Although all known chemical matter is composed of these elements, chemical matter itself constitutes only about 15% of the matter in the universe. The remainder is dark matter, a mysterious substance that is not composed of chemical elements. Dark matter lacks protons, neutrons, or electrons.

There are many substances that exist as two or more atoms connected together so strongly that they behave as a single particle. These multiatom combinations are called molecules. A molecule is the smallest part of a substance that has the physical and chemical properties of that substance.

Thus, molecules are made up of atoms that are held together by chemical bonds. These bonds form as a result of the sharing or exchange of electrons among atoms. There are two main types and some secondary types of chemical bonds:

1) Sometimes atoms gain or lose electrons. Ionic bond involves a transfer of an electron, so one atom gains an electron while one atom loses an electron. Because opposite charges attract, the atoms bond together to form a molecule. The atom then loses or gains a "negative" charge. These atoms are then called ions.

Positive Ion- Occurs when an atom loses an electron (negative charge) it has more protons than electrons.

Negative Ion - Occurs when an atom gains an electron (negative charge) it will have more electrons than protons.

The following image shows Na losing an electron and Cl gaining an electron. Thus the Na atom becomes cation Na+, and the Cl atom becomes anion Cl-.

 

 

2) Covalent bond. The most common bond in organic molecules, a covalent bond involves the sharing of electrons between two atoms. The pair of shared electrons forms a new orbit that extends around the nuclei of both atoms, producing a molecule. There are two secondary types of covalent bonds that are relevant to Chemistry — polar and nonpolar bonds.

a) Polar bond. Two atoms connected by a covalent bond may exert different attractions for the electrons in the bond, producing an unevenly distributed charge. The result is known as a polar bond, an intermediate case between ionic and covalent bonding, with one end of the molecule slightly negatively charged and the other end slightly positively charged.

These slight imbalances in charge distribution are indicated in the figure by lowercase delta symbols with a charge superscript (+ or –). Although the resulting molecule is neutral, at close distances the uneven charge distribution can be important. Water is an example of a polar molecule; the oxygen end has a slight positive charge whereas the hydrogen ends are slightly negative. Polarity explains why some substances dissolve readily in water and others do not.

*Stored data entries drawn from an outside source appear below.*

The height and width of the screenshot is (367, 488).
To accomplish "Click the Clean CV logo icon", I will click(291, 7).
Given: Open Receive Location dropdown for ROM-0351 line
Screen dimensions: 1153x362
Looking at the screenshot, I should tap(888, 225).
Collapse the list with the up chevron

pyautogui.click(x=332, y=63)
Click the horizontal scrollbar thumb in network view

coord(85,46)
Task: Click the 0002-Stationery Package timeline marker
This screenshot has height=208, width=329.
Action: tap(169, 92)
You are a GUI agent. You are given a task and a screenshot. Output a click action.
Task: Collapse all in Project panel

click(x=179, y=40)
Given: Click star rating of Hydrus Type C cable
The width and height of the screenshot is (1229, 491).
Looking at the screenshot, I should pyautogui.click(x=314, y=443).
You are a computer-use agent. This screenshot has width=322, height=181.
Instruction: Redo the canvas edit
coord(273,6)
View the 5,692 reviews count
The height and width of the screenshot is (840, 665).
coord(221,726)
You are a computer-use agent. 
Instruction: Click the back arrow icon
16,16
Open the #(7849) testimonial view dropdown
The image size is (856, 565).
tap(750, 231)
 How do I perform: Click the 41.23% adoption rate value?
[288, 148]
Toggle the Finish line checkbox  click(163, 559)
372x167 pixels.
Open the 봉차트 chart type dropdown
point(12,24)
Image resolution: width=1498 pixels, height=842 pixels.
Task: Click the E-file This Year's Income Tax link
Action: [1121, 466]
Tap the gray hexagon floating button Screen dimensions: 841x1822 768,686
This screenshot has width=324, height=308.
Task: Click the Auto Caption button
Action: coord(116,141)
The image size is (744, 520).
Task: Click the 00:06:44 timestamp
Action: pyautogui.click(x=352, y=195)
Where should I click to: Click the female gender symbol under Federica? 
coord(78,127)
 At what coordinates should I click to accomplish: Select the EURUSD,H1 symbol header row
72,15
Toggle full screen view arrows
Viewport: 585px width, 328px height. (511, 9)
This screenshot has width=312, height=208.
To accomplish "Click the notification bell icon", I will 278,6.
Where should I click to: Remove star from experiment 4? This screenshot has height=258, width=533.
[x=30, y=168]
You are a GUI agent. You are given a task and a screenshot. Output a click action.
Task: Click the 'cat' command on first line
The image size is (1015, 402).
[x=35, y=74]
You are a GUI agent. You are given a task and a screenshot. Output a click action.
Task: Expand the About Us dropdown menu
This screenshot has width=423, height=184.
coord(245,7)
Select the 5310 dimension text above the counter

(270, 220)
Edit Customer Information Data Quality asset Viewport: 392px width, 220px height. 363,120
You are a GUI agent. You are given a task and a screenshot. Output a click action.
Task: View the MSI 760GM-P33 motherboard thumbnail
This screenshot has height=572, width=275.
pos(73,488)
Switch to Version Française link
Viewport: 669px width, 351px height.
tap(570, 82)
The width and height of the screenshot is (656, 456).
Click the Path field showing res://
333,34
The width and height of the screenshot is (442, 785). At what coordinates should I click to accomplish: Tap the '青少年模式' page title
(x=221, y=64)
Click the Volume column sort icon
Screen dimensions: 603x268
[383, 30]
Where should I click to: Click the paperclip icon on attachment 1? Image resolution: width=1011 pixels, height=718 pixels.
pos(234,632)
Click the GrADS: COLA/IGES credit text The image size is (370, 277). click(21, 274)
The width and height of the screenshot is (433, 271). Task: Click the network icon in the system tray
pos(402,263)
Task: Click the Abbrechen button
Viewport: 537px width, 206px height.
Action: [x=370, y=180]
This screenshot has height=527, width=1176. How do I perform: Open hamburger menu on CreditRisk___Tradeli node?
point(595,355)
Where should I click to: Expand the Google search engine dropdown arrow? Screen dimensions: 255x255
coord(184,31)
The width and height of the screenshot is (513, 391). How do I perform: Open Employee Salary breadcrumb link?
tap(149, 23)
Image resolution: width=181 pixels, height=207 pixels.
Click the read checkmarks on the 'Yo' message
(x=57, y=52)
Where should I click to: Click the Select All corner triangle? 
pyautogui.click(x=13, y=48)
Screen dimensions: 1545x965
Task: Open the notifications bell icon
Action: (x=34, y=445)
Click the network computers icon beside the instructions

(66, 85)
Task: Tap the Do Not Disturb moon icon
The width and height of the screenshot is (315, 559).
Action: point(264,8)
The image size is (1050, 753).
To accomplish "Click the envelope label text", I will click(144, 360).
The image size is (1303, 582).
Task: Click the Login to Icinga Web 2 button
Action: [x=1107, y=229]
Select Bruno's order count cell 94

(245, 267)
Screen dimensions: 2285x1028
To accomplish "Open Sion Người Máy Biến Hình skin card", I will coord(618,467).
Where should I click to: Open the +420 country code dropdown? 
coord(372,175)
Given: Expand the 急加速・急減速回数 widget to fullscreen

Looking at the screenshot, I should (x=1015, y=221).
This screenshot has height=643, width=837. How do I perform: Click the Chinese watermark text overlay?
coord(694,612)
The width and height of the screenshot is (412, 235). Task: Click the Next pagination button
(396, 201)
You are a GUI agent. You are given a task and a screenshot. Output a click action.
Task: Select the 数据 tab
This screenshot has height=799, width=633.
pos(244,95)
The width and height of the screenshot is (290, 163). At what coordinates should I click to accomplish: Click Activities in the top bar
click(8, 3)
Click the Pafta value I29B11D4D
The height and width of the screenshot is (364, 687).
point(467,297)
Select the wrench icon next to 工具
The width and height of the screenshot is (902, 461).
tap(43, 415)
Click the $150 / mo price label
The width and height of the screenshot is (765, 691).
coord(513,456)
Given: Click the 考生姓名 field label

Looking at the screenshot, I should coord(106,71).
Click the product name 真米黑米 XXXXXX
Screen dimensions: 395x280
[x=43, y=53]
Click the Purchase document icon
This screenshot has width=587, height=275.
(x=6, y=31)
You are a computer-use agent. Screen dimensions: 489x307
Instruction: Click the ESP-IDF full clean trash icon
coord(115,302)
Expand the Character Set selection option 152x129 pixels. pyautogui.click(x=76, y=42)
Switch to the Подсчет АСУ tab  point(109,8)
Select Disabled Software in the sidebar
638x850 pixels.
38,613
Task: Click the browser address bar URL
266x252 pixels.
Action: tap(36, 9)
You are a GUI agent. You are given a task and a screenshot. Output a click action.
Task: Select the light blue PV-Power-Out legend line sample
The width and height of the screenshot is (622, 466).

b) Nonpolar covalent bonds form between two atoms of the same element, or between atoms of different elements that share electrons more or less equally. For example, molecular oxygen O​2, is nonpolar because the electrons are equally shared between the two oxygen atoms.

 

 

3) Hydrogen bond. In a polar covalent bond containing hydrogen (e.g., an O-H bond in a water molecule), the hydrogen will have a slight positive charge because the bond electrons are pulled more strongly toward the other element. Because of this slight positive charge, the hydrogen will be attracted to any neighboring negative charges. This interaction is called a hydrogen bond.

Hydrogen bonds are common, and water molecules in particular form lots of them. Individual hydrogen bonds are weak and easily broken, but many hydrogen bonds together can be very strong.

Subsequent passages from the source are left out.